** begin PROVIDED RECORDS **
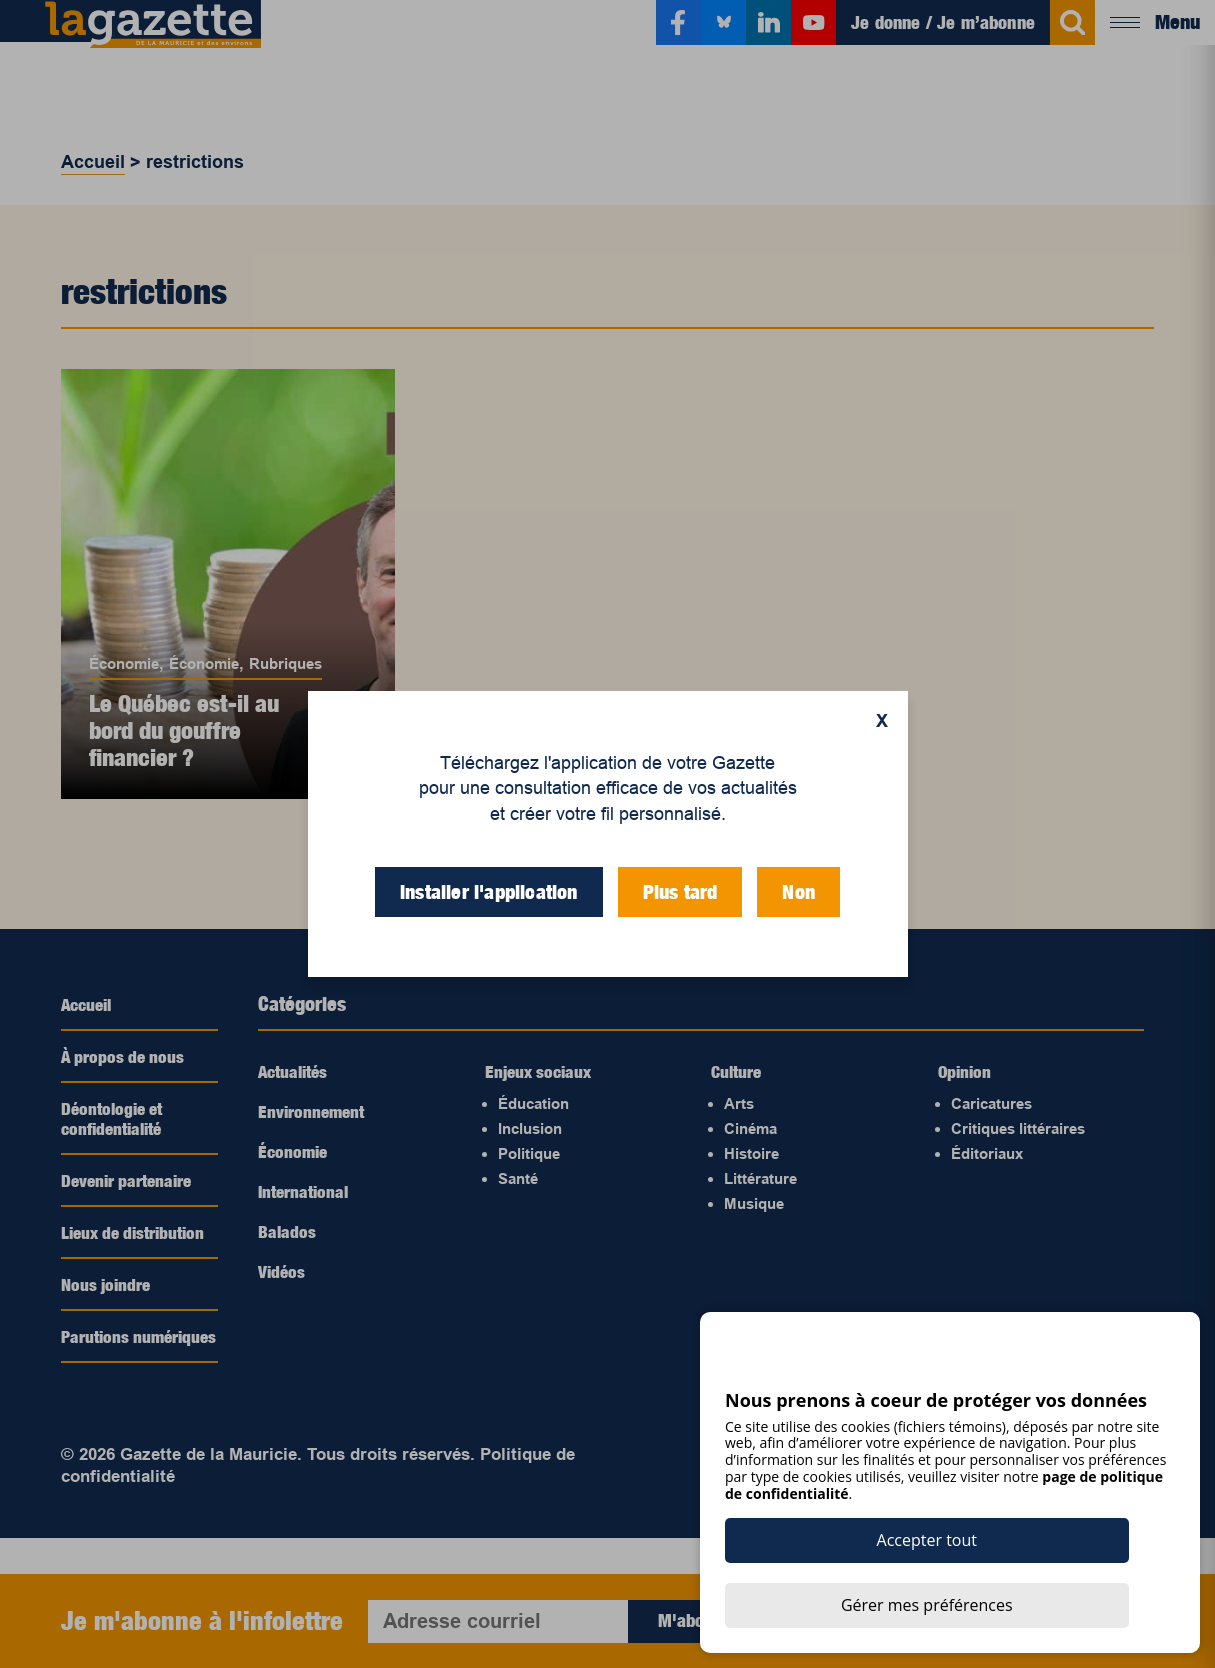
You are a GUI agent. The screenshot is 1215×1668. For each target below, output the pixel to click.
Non (798, 892)
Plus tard (680, 892)
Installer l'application (489, 892)
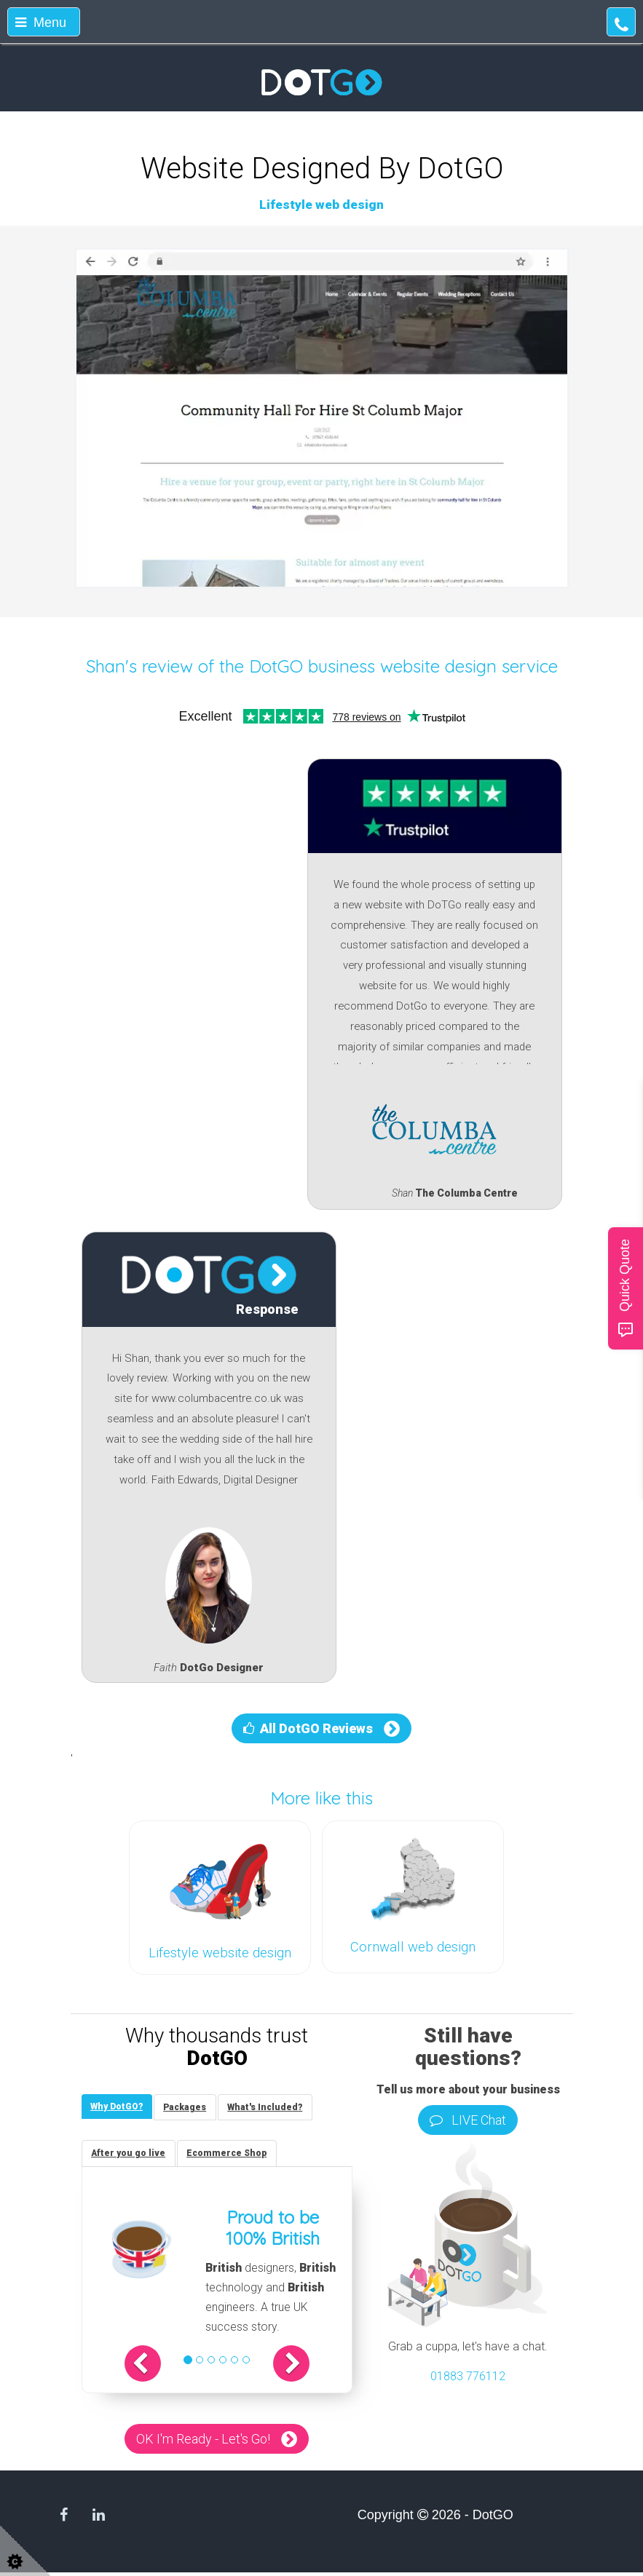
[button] (154, 2367)
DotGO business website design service (403, 666)
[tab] (119, 2107)
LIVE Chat (468, 2120)
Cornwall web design (413, 1947)
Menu (40, 22)
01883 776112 (467, 2376)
** end PROVIDED RECORDS **
PROBLEM REQUIREMENTS: Return the lines above as a JSON array of strings, with one string per line and any blank lines omitted. Leave the pictures out of the array.

ANSWER TO THE PROBLEM:
[
  "You are a GUI agent. The screenshot is 1215×1668. For each target below, output the pixel to click.",
  "Non (798, 892)",
  "Plus tard (680, 892)",
  "Installer l'application (489, 892)",
  "[button] (154, 2367)",
  "DotGO business website design service (403, 666)",
  "[tab] (119, 2107)",
  "LIVE Chat (468, 2120)",
  "Cornwall web design (413, 1947)",
  "Menu (40, 22)",
  "01883 776112 (467, 2376)"
]